*Your task*.
Convert the items starting with the line containing "The image size" and going on through the line containing "WEB紹介予約（紹介患者さん専用 ） is" into a two-column CSV with the columns text and answer, one row per item. Put each field in quotation marks, turn line breaks into spaces, and leave the pictures out.

--- Records supplied ---

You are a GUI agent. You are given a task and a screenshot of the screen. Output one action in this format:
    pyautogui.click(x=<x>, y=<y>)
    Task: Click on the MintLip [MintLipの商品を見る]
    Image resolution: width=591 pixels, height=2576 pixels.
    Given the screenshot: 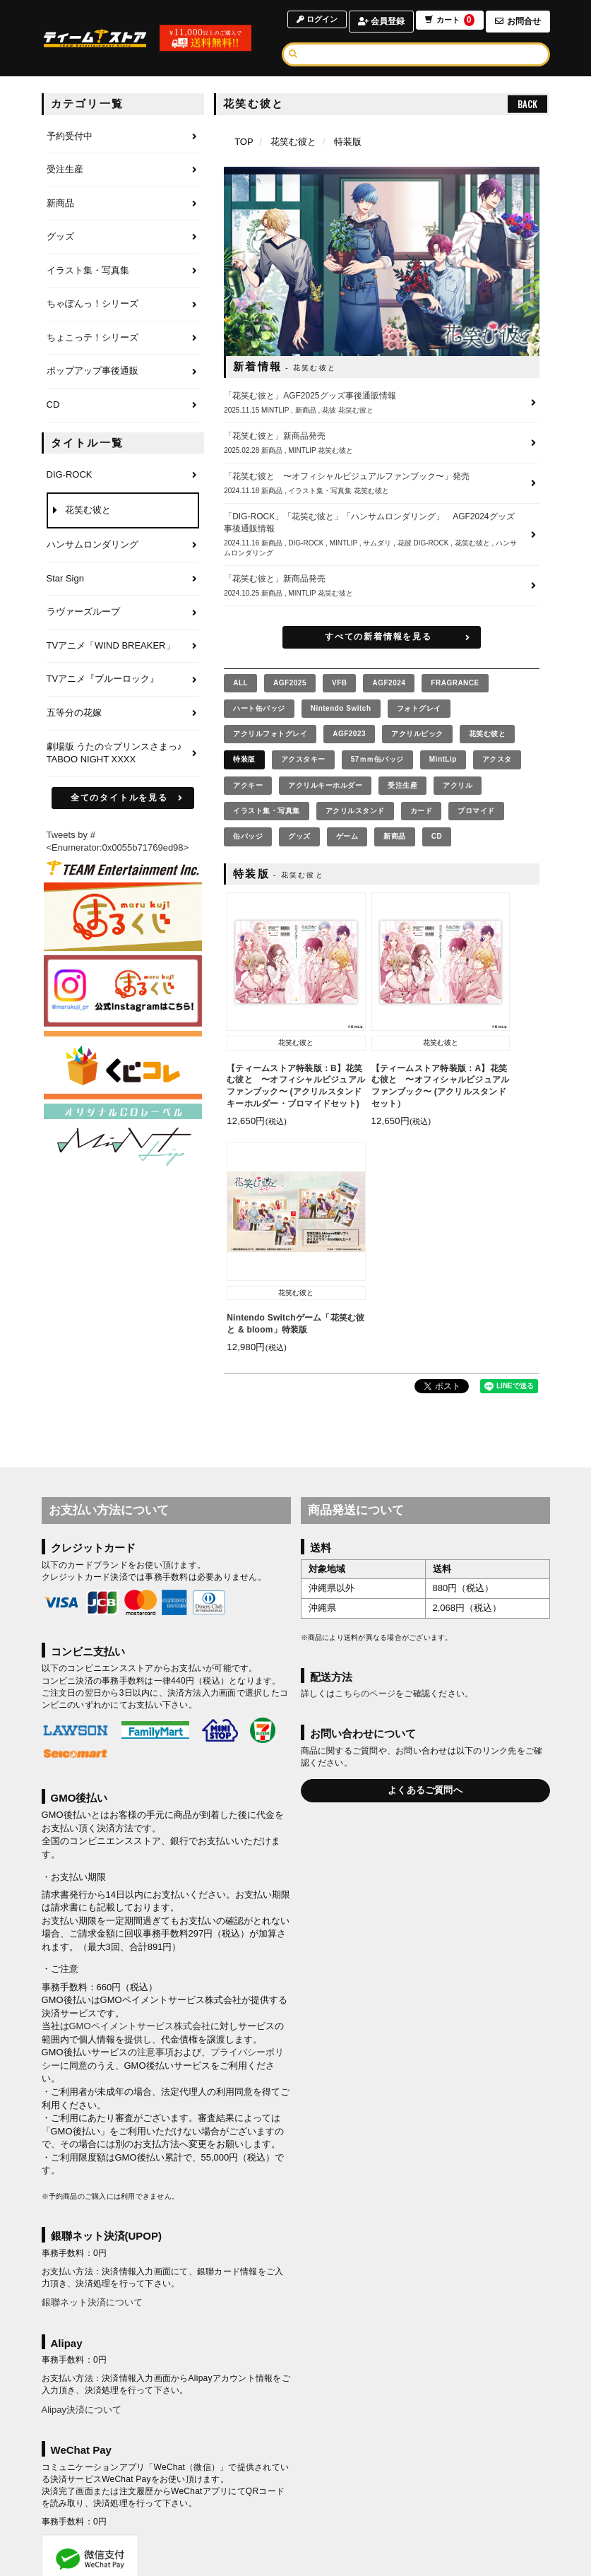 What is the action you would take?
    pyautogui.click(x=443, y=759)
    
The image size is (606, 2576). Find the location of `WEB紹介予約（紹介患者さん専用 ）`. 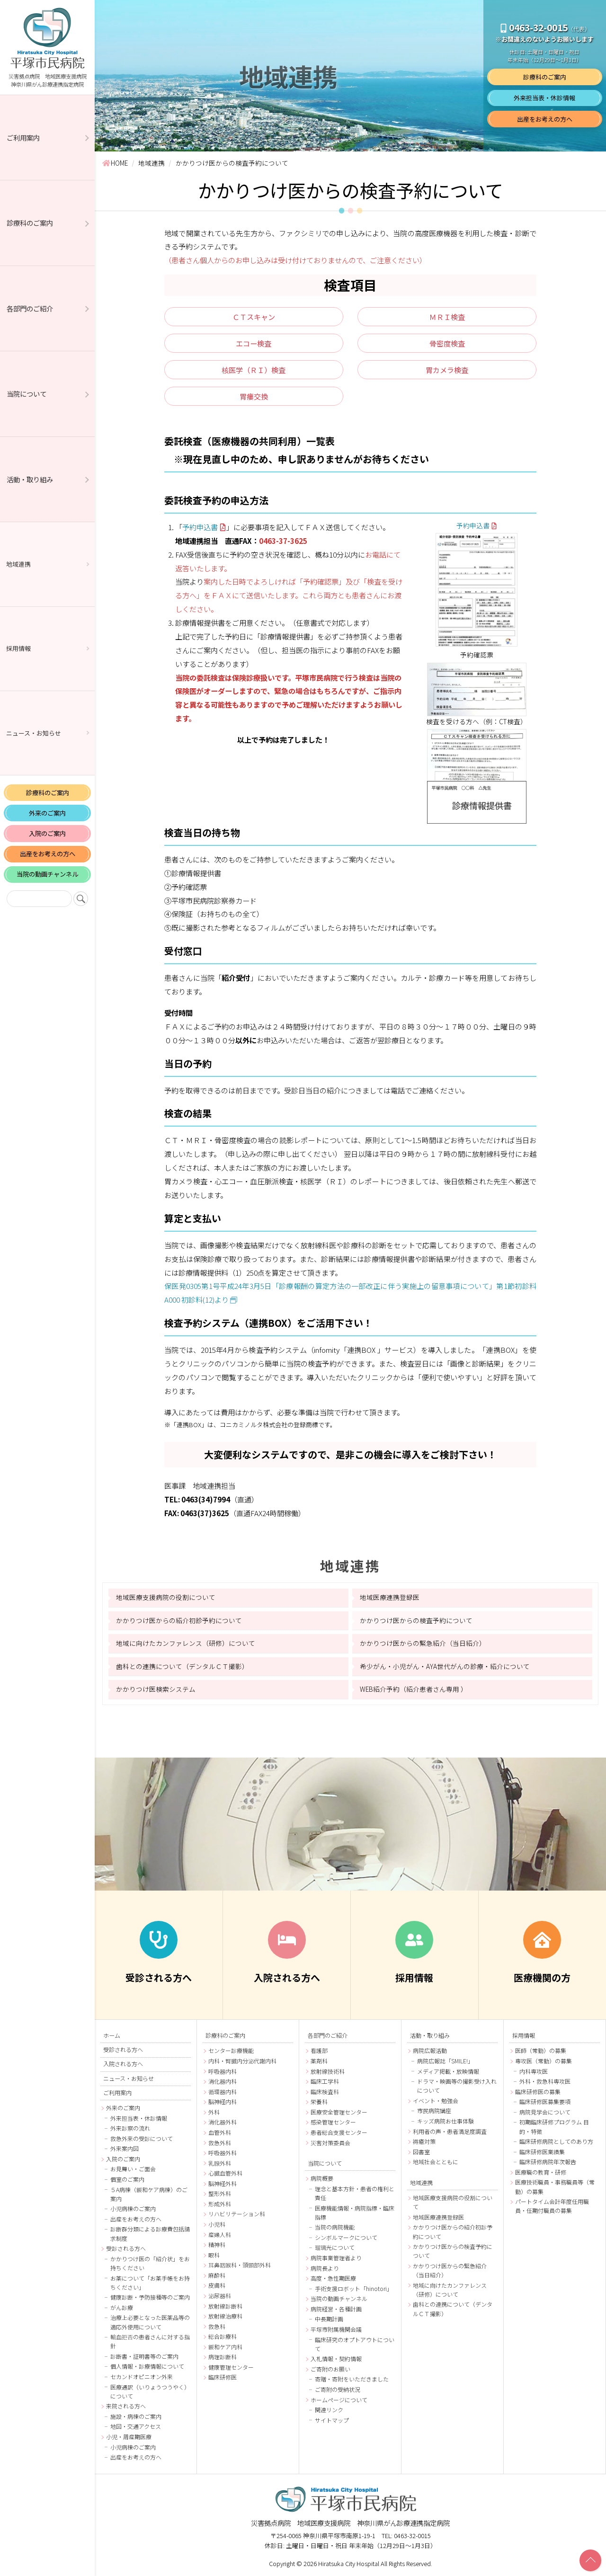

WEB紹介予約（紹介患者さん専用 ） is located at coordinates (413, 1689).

---
--- Records supplied ---

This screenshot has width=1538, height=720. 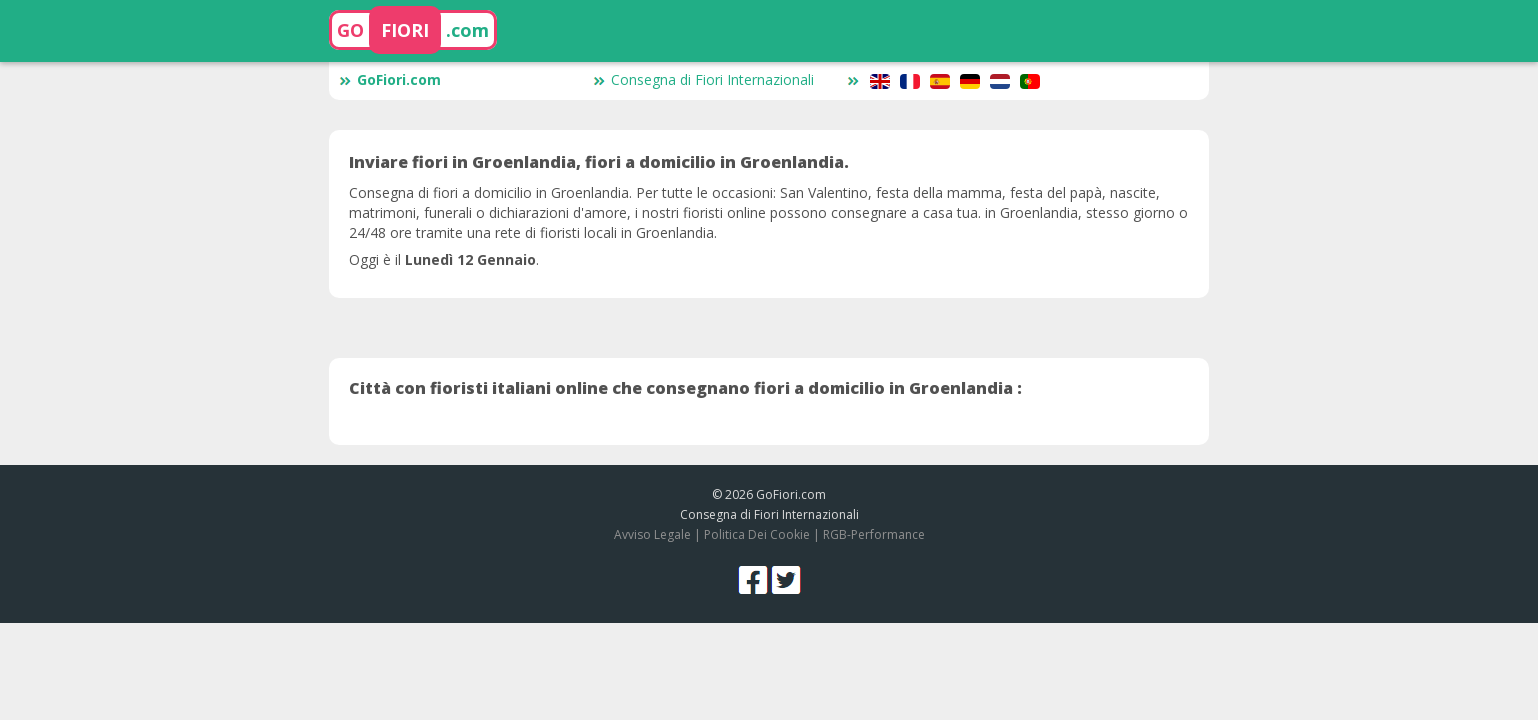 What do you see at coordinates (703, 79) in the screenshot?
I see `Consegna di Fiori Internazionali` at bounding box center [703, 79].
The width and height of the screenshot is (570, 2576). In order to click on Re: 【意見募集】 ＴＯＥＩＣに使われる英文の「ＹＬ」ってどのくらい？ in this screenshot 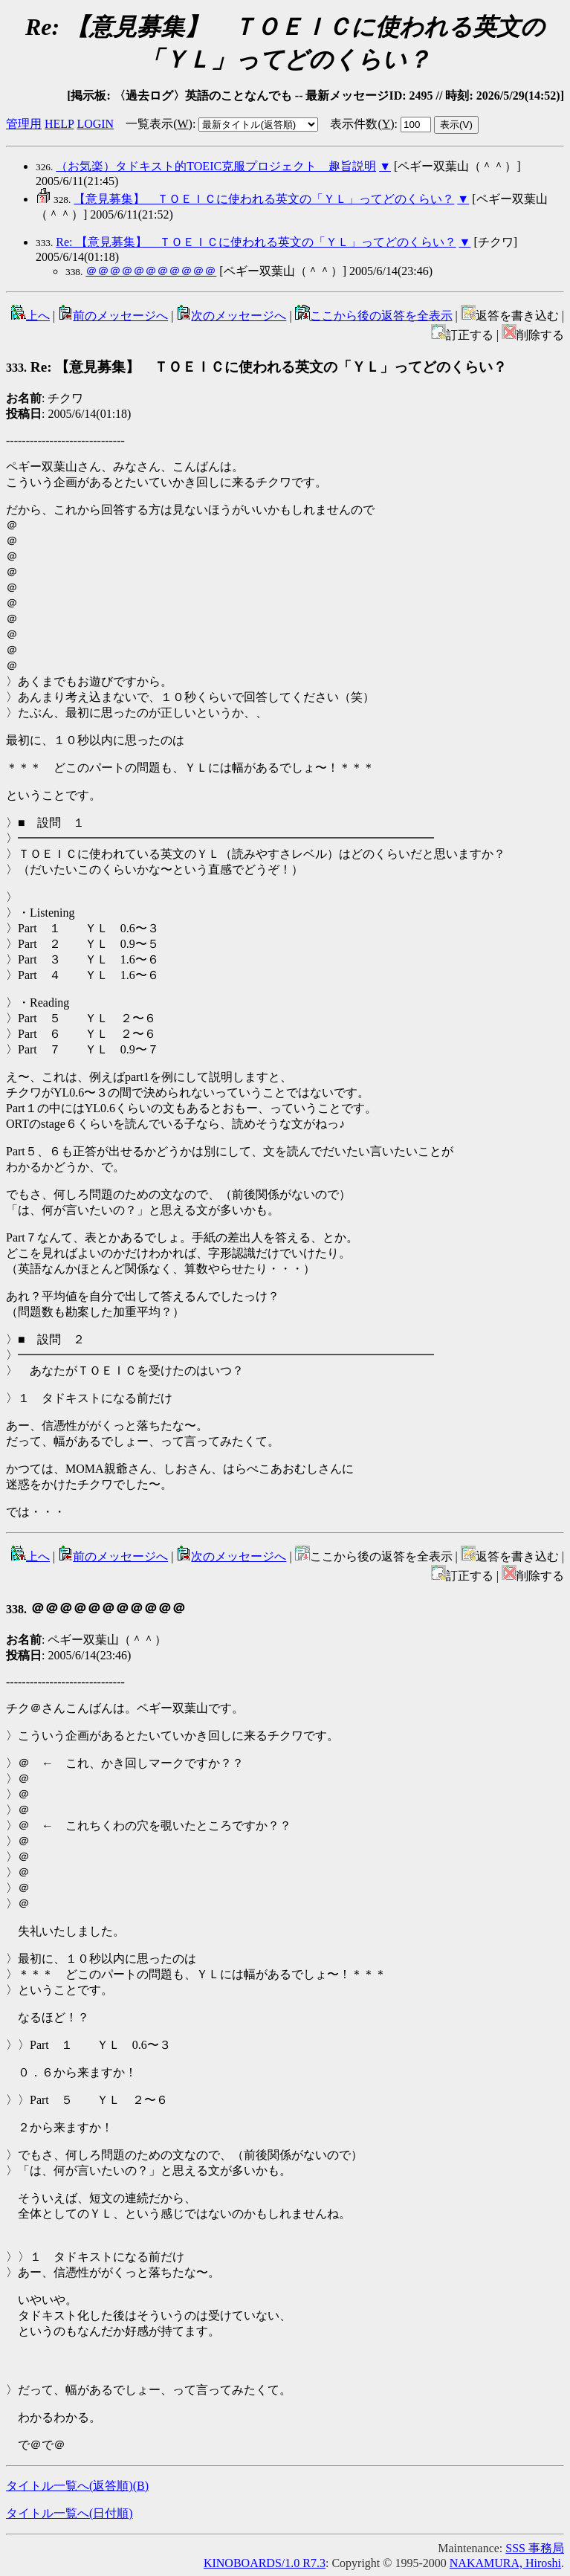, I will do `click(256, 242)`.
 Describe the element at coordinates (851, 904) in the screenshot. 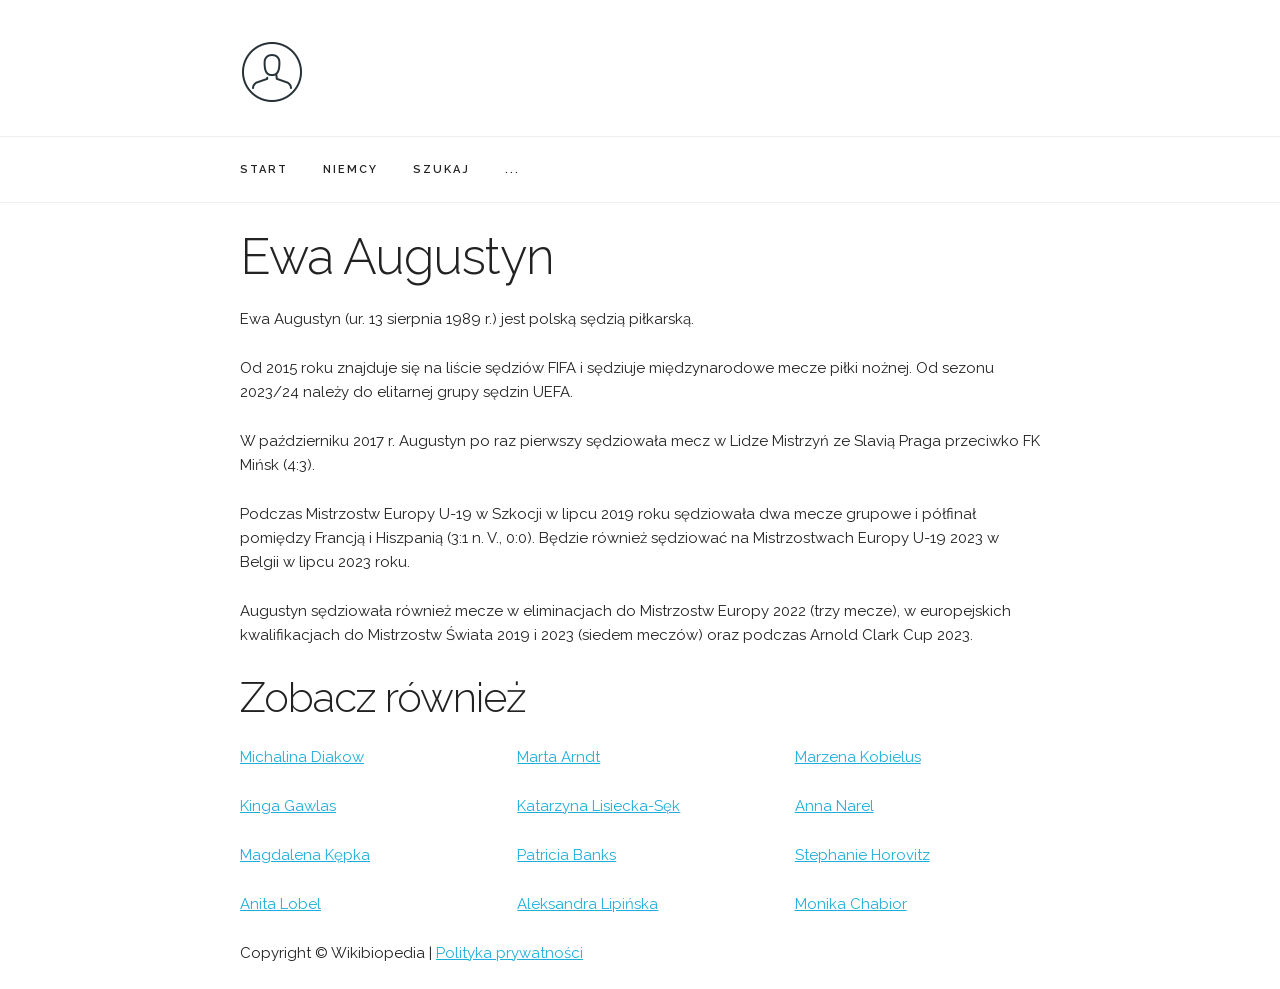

---

*Task output*.
text,answer
"The image size is (606, 2576). Find the location of `WEB紹介予約（紹介患者さん専用 ）`.","WEB紹介予約（紹介患者さん専用 ） is located at coordinates (413, 1689)."